Land allottments were made to the 2, 450 Blackfeet on the tribal rolls following completion of the reservation-wide survey in 1912. Individual parcels amounted to 40 acres of irrigated and 280 acres of grazing land, or the individual could take the entire 320 acres in grazing land if he so desired. A sizeable acreage with full mineral rights could be held by a large family. Additional acreage was reserved for townsites at Browning and Babb with all remaining land to be sold under the Homestead Act.

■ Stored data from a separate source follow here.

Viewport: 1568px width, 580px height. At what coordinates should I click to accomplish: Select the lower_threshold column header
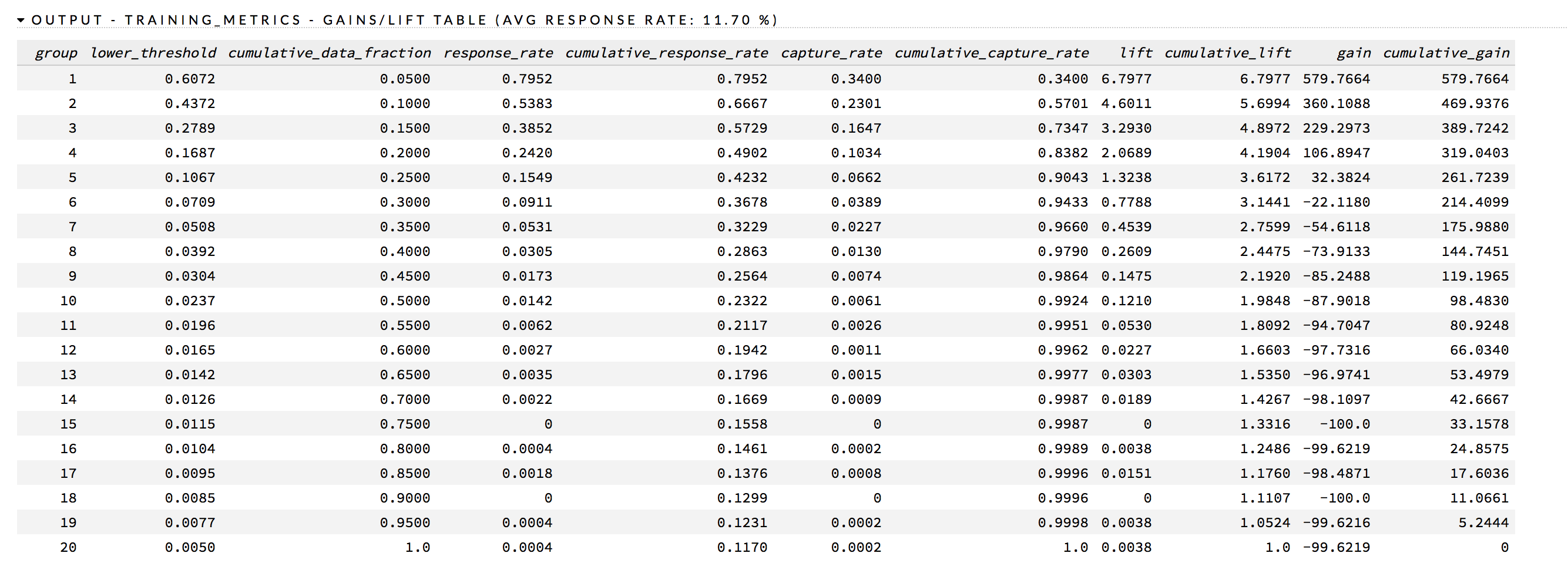coord(153,53)
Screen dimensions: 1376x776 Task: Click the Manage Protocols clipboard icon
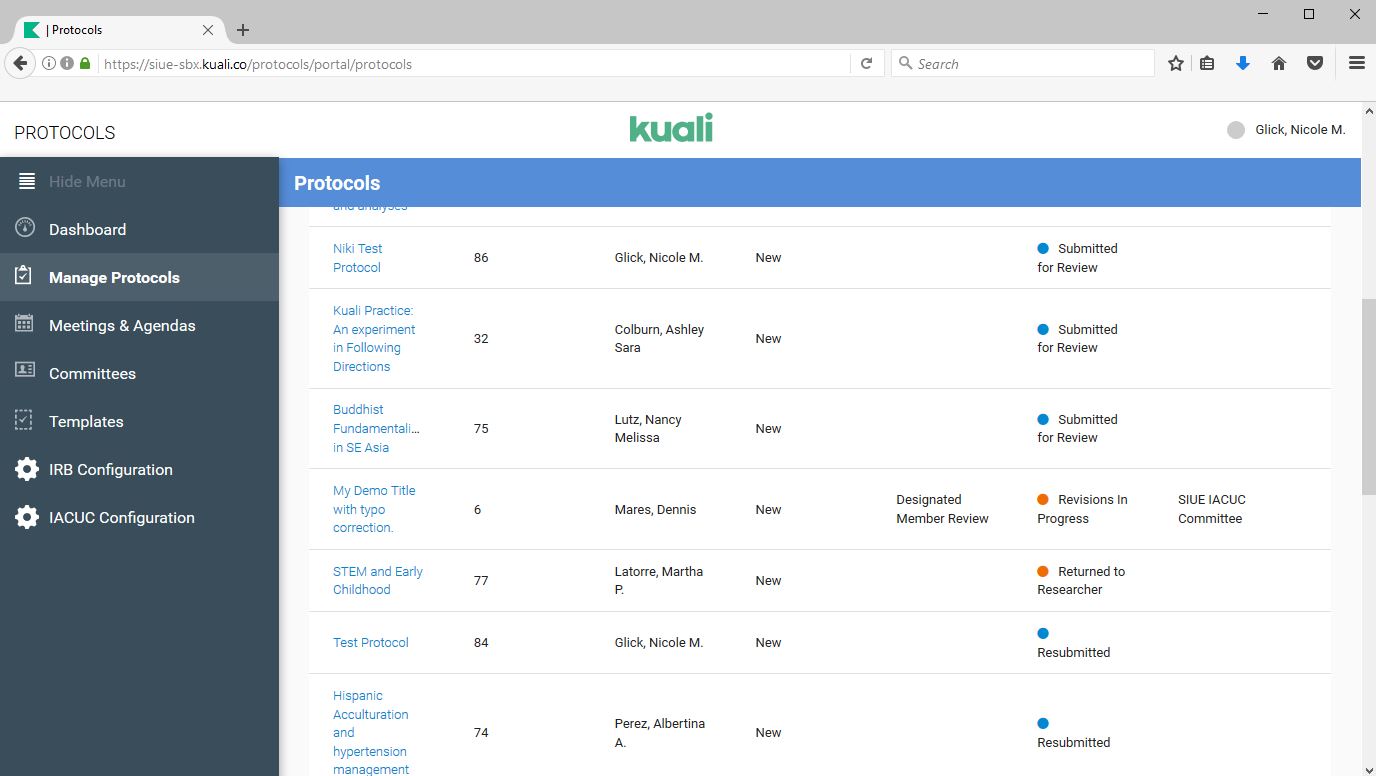click(x=26, y=277)
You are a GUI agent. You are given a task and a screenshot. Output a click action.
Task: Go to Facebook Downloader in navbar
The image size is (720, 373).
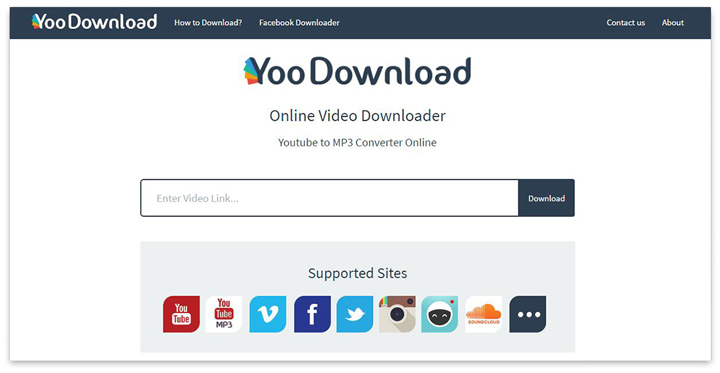(x=299, y=23)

The proceeds from such sales were deposited in the U.S. Treasury to the credit of the Blackfeet and to repay the government for the irrigation projects. [This is what the Eloise Cobell lawsuit is addressing.]

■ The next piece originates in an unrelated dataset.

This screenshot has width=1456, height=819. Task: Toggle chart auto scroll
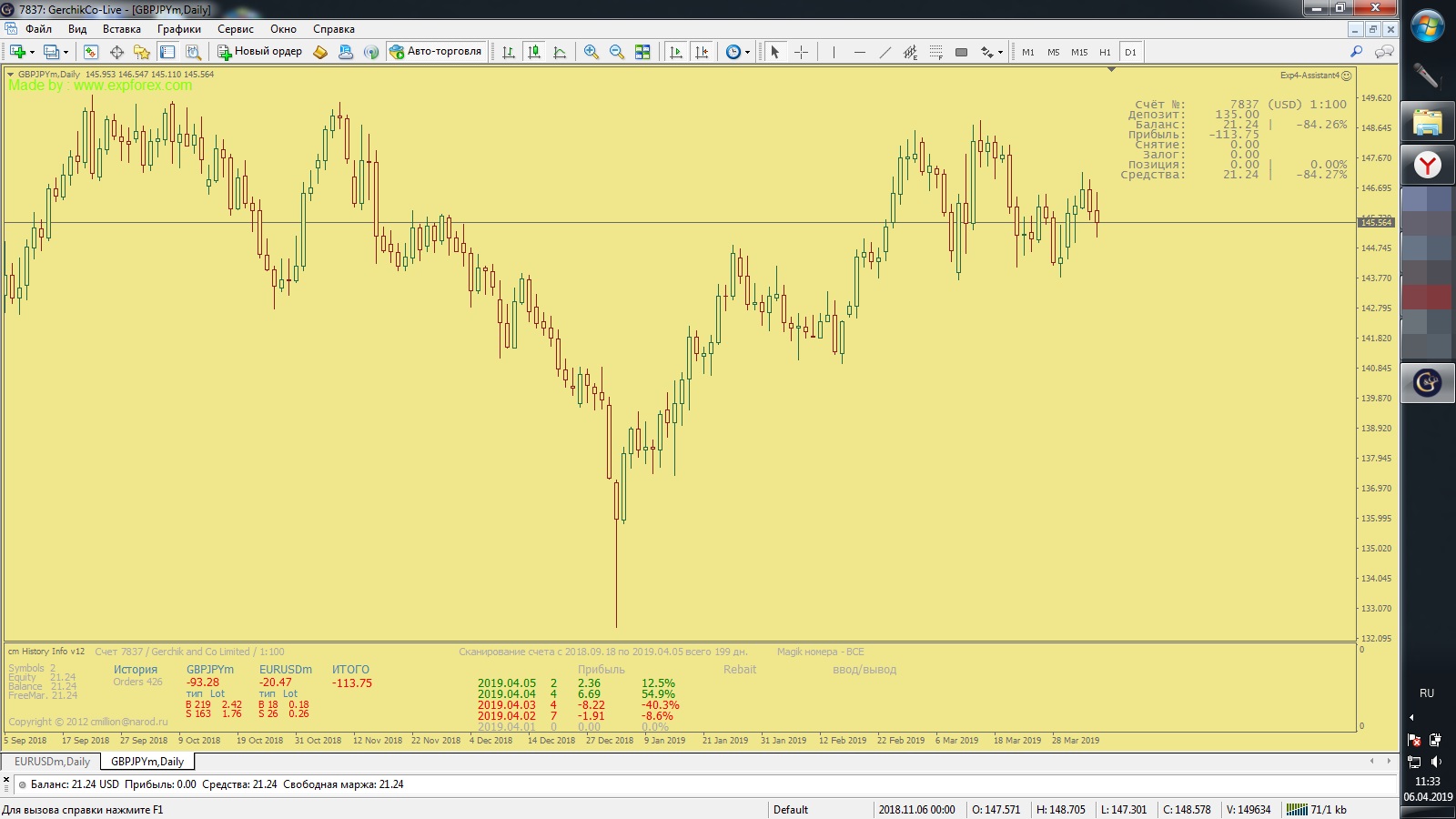[x=675, y=52]
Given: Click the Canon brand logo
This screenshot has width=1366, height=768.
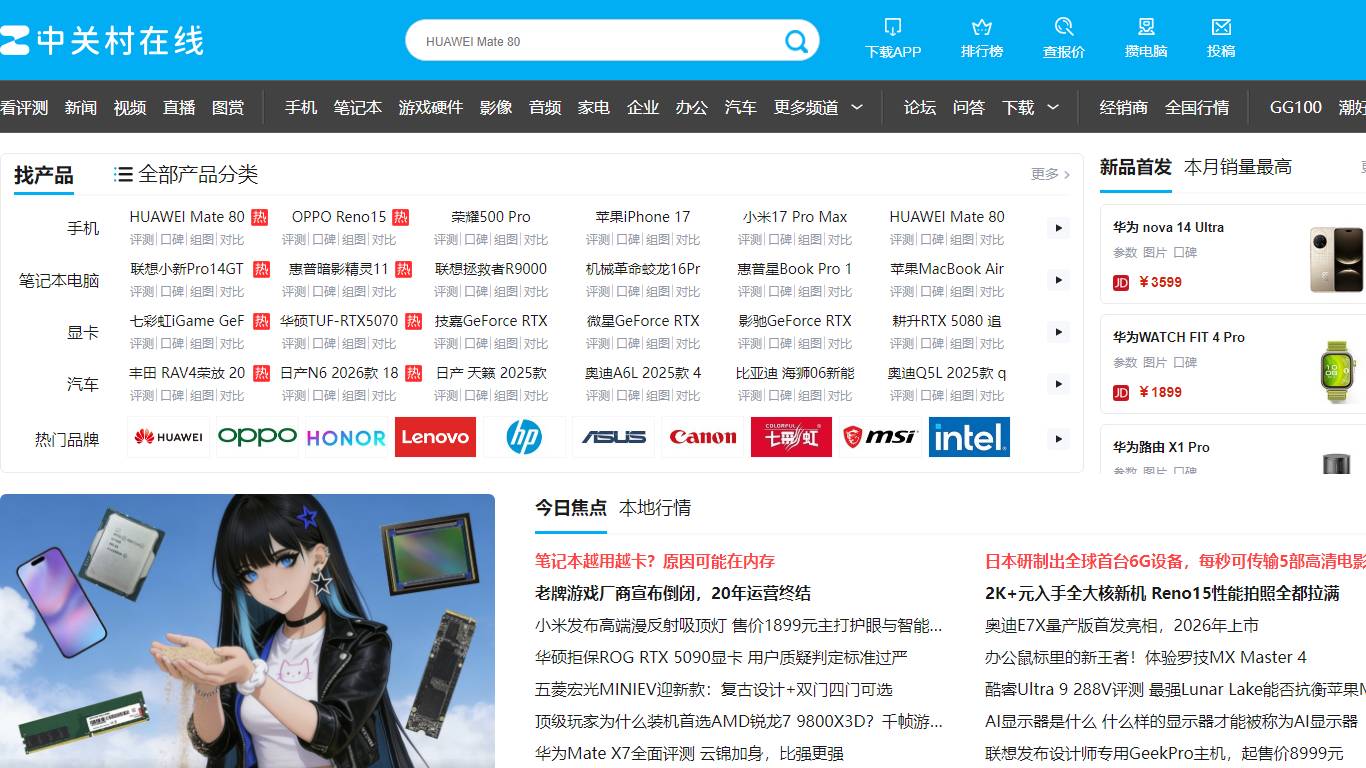Looking at the screenshot, I should click(x=703, y=437).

The president of the Great Northern Railroad had done his homework well with his efforts resulting in the Homestead Act of 1862 being changed by Congress. The original act made it possible for a man to locate on 160 acres and obtain patent on the land if he remained on it for five years and “proved it up.” Under the Enlarged Homestead Act of 1909 the acreage was increased to 320 acres. Another amendment in 1912 provided for the prospective landowner to be able to leave the land for five months and reduced the residency requirement to three years. The patent fee on the land was set at $10.00.

The Great Northern conducted an extensive advertising campaign with posters being placed throughout the country. The posters illustrated a farmer plowing up gold dollars while his wife and children stood in the doorway of their cozy cabin nestled in the cottonwood trees. The railroad also built a special exhibit showing what could be grown in Montana. This exhibit toured the nation and brochures advertising the area wwere distributed at every stop.

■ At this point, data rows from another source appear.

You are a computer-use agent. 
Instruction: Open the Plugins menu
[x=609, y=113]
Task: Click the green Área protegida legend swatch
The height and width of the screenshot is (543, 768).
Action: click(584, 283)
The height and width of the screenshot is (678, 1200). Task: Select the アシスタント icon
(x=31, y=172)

The promotional push of the Great Northern resulted in a homestead boom with the first prospective settlers arriving about 1909. The boom was to extend into 1917. Ironically, the coming of the dirt farmers was resented by many of the same ranchers who had pushed Congress for opening the reservation back in 1873-74. They now found their widespread operations stopped by homesteader fences. Resentment against the homesteaders was also found in those who saw the civilized ways replacing the “Old West” with its lawless, untamed frontiers. The day of loose living was all but over as towns became established with their local governments, laws, churches and respectable citizenry. With the new law and order came the end of loose women and open brawls, just as with the plow came the end of acre after acre of the native short grass on which the cattle thrived.

Many settlers arrived with little or no farming experience -- only dreams created by the colorful railroad brochures. Others came with a fast dollar in mind -- they were intent only upon “proving up” and then selling or mortgaging their ground after three years. Still others arrived without dollar or tool to try to make it in the fabled land of milk and honey.

Homesteaders soon found they had to make do with what was available, and that was very little. Dreams of the cozy cabin or the quaint frame houses were more often than not replaced by tarpaper shacks. Even if ample lumber had been available, few homesteaders could have afforded to buy it. Those that were more practiced built sod houses, by now familiar to the great plains. In at least one recorded case a hillside cave was utilized for living quarters.

With the coming of winter, the wind and snow began to blow around the flimsy shacks and a new problem was created. Coal was the main source of heat but few homesteaders had the money to buy it. Many tore down fences and barns to obtain fuel; others stole coal off the railroad cars; other searched the windswept plains for dried cattle and horse dung.